An ever-present positive approach is the trademark of people who follow Washington’s lead. It’s not the pasted on smile, glad hand, and “Isn’t everything wonderful?” phoniness that some slick types try to pass off as the genuine article, just as it’s not some kind of nonsensical philosophy that says things like, “Some good comes out of even the worst experiences.”

Rather, it’s believing there is a way out of the darkest forest and that they will find it. It’s remembering the good news in their lives as they receive the bad. It’s hanging in there with themselves and with others when a lesser spirit would hang it up. It’s a personal philosophy that says, “On the happiness scale from 1 to 10, I have made a conscious decision to never go below a 7, no matter how discouraging it gets.”

Making this commitment to themselves is how they sustain their positive approach every time, with everyone. It’s also how they make sure that, for them, happiness is a habit, not just a happening. As Abraham Lincoln said, “People are just as happy as they make up their minds to be.” The message is that happiness isn’t a reward reality bestows on the favored few.

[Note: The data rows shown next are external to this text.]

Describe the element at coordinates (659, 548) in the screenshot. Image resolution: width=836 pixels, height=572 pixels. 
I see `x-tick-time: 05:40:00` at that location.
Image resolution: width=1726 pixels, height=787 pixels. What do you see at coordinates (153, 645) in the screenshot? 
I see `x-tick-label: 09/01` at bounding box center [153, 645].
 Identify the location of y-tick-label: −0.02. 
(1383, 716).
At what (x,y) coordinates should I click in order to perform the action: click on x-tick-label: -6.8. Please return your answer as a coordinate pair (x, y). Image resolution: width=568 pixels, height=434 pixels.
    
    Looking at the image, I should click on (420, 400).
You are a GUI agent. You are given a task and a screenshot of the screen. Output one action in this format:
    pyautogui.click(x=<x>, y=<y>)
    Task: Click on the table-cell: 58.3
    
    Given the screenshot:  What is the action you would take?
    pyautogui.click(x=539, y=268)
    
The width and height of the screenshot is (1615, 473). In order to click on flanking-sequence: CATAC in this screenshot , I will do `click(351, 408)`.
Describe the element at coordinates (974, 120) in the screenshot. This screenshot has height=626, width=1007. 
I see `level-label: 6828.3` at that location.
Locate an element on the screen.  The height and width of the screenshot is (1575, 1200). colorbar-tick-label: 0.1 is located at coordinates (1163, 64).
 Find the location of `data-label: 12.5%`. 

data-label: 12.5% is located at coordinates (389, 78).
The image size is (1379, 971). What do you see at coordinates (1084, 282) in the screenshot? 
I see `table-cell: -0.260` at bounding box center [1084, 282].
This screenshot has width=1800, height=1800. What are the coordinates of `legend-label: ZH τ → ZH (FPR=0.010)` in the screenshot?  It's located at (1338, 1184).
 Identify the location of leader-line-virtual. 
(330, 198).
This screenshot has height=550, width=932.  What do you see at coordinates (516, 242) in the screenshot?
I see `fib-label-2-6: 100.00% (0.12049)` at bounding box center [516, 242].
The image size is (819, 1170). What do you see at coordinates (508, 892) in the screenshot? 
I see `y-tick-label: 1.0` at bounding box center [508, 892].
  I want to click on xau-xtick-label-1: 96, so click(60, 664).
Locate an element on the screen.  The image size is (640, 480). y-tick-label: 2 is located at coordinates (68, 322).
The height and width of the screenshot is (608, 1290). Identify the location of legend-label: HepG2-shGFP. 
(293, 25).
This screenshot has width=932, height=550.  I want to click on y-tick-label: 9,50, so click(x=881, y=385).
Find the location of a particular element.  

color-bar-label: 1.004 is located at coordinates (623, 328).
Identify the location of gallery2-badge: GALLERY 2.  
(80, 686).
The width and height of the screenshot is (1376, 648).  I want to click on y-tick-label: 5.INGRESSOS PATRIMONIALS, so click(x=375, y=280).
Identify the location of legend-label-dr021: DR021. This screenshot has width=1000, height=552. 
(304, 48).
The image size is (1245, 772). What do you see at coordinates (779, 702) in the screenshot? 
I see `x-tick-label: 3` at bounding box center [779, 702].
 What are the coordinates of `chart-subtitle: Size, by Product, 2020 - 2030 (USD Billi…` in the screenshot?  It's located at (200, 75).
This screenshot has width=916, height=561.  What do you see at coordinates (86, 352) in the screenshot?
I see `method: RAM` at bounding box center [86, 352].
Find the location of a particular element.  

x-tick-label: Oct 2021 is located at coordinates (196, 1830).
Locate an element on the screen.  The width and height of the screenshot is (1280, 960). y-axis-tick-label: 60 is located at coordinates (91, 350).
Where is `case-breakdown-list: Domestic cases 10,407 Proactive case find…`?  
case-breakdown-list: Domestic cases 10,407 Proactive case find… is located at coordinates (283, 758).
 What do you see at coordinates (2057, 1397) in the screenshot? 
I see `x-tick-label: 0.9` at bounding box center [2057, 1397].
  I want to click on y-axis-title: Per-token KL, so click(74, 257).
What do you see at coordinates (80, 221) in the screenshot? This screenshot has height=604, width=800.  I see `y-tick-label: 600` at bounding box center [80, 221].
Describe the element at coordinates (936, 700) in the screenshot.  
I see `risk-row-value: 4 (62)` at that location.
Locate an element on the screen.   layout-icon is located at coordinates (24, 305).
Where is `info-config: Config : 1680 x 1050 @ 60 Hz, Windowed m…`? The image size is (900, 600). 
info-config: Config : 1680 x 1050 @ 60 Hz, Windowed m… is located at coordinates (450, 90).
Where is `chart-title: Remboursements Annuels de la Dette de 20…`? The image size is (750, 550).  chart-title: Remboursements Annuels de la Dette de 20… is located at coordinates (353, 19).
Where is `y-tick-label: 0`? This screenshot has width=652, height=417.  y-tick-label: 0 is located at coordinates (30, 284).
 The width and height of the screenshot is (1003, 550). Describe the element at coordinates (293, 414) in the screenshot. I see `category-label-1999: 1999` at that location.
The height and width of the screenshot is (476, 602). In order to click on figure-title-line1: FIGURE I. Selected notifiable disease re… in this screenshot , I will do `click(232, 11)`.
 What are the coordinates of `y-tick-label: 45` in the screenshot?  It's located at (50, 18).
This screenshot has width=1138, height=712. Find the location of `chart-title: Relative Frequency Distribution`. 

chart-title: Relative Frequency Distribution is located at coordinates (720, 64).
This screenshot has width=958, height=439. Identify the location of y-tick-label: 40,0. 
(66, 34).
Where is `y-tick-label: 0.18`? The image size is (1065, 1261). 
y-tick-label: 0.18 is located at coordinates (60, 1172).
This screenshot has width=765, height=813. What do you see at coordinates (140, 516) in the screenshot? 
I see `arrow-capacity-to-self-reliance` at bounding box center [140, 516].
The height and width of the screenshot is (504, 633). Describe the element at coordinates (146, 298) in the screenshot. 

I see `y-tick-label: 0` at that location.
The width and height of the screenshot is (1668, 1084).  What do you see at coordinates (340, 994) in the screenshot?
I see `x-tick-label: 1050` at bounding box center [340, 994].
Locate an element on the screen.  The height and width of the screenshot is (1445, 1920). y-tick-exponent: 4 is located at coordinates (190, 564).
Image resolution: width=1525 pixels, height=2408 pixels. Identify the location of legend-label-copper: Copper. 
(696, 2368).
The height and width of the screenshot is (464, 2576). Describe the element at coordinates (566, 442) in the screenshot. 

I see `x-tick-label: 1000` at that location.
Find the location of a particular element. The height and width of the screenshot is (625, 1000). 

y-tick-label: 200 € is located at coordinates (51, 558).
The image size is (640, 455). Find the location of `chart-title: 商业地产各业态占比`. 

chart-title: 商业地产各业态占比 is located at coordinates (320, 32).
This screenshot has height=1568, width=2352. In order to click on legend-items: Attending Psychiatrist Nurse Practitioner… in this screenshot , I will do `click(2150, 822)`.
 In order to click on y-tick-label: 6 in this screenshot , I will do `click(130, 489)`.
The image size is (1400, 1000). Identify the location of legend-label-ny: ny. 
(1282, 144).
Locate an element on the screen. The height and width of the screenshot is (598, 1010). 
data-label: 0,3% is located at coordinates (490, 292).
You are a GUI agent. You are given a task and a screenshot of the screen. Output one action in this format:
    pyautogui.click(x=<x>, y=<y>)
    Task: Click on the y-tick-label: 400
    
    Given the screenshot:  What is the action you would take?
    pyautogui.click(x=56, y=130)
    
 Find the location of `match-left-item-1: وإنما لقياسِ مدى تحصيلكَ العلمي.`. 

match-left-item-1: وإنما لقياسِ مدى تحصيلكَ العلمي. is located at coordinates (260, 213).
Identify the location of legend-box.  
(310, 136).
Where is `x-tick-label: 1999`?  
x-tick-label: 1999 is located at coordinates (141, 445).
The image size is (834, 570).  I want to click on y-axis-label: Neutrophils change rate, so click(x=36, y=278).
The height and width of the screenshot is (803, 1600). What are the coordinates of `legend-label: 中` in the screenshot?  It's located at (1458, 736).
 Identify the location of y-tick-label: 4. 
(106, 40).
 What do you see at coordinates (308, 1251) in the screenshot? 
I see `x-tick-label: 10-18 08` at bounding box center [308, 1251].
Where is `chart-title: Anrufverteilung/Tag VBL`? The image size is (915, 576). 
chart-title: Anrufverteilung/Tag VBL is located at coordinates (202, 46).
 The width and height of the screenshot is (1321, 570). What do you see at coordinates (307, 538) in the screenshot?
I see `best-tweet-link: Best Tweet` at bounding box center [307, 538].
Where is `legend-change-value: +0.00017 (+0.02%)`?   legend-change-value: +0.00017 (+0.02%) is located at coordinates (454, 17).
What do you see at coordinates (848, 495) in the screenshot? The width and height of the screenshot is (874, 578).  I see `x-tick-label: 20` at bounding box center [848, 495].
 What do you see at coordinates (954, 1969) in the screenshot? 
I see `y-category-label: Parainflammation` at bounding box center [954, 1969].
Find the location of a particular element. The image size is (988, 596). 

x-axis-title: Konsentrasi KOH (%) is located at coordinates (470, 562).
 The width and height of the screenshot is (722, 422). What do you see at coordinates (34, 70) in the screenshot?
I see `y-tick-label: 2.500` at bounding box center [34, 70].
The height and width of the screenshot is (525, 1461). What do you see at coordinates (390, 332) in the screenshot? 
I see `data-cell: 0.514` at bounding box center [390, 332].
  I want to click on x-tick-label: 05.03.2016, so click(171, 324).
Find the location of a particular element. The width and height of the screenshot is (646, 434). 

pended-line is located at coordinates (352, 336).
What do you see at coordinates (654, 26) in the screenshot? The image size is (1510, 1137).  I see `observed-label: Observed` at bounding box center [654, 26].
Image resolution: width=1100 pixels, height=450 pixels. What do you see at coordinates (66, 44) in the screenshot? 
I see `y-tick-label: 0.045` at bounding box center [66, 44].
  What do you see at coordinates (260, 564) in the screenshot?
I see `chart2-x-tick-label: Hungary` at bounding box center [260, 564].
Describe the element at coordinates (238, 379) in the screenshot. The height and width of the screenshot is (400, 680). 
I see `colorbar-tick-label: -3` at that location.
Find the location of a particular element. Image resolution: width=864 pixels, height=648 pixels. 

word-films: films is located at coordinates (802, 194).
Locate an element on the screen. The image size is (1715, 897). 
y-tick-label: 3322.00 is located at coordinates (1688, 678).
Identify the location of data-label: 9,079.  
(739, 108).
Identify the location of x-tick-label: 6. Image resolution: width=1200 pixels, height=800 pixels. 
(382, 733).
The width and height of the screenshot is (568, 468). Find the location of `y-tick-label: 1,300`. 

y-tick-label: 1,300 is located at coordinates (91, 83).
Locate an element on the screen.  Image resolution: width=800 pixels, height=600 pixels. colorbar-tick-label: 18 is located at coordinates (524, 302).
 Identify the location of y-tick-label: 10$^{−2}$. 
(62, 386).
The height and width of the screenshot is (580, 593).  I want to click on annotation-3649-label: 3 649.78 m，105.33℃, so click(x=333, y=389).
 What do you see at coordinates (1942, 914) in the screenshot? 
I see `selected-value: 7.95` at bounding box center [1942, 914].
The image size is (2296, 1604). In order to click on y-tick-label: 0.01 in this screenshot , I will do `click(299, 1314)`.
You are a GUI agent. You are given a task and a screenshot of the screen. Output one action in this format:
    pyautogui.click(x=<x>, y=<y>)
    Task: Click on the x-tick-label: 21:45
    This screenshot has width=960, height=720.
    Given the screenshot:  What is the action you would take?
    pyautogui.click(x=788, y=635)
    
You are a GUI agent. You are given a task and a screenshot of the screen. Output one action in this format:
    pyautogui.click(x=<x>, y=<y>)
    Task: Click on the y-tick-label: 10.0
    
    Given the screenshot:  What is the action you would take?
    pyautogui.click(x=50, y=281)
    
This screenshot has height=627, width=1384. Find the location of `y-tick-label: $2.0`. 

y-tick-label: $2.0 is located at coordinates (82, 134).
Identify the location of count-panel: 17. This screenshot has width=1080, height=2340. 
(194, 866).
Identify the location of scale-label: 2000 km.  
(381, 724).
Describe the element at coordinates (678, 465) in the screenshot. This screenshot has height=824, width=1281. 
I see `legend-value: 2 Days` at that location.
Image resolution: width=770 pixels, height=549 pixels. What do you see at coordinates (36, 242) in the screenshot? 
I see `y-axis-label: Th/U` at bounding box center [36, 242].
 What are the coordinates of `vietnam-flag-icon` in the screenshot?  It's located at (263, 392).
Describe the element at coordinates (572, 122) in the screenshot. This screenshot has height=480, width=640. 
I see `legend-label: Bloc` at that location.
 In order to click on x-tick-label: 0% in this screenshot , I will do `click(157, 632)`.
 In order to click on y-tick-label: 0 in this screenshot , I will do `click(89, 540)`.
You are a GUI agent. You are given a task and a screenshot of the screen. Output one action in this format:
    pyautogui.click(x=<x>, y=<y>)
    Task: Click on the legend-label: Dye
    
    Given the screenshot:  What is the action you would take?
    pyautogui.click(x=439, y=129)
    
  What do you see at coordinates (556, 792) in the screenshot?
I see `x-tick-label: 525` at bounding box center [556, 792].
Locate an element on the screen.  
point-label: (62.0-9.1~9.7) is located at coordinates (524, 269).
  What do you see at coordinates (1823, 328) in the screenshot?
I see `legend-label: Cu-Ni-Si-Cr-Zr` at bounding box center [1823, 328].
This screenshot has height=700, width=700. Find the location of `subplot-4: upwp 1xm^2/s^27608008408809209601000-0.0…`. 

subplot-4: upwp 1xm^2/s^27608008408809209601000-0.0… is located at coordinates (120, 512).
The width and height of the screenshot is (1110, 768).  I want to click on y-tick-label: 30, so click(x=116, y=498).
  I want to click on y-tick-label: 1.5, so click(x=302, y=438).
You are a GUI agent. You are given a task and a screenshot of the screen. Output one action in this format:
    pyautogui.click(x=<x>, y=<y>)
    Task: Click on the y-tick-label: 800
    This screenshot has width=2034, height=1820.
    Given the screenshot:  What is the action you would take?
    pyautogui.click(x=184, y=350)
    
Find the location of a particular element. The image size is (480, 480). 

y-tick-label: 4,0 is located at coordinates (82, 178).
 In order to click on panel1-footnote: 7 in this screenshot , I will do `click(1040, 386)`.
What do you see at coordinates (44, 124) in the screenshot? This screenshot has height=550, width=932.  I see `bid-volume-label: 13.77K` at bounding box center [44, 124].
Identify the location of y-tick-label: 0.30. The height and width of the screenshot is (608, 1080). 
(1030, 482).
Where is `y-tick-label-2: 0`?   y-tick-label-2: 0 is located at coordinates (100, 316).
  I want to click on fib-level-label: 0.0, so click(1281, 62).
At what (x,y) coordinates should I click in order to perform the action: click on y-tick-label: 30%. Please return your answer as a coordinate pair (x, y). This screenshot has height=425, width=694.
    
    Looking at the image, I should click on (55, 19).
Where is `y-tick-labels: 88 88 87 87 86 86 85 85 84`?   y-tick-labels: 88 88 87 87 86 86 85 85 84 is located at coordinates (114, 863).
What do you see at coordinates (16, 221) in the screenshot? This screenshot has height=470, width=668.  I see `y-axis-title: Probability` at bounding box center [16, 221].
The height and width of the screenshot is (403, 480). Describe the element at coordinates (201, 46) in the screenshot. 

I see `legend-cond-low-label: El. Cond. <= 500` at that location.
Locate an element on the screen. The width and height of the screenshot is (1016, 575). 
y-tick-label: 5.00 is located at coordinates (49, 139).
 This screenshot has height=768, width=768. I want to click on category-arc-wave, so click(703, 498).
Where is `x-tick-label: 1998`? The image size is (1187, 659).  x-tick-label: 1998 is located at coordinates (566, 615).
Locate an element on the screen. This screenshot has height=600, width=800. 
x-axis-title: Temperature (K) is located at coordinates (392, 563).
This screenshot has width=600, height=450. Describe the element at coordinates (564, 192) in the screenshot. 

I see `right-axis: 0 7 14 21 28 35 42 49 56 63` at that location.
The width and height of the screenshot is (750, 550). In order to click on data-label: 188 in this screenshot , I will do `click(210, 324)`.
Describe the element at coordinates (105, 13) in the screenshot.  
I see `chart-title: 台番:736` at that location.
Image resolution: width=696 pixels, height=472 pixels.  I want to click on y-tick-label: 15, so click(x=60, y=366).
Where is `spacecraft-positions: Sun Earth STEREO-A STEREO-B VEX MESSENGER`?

It’s a gift each person may choose to give himself.

Kalidasa, along with Washington, believed that happiness is mostly a product of one’s mind. “The mind is its own place, and in itself, can make heaven of Hell, and a hell of Heaven.” The point is that each person may interpret the events in his life however he chooses. How he chooses to view himself and interpret his relationship to those events are separate choices.

Sophocles said, “There is no duty we so underrate as the duty of being happy. By being happy we sow anonymous benefits upon the world.” There you go. As it turns out, happiness isn’t a choice after all. A commitment to happiness is a personal responsibility, a duty to sow anonymous benefits upon the world. To choose otherwise is to neglect one’s duty.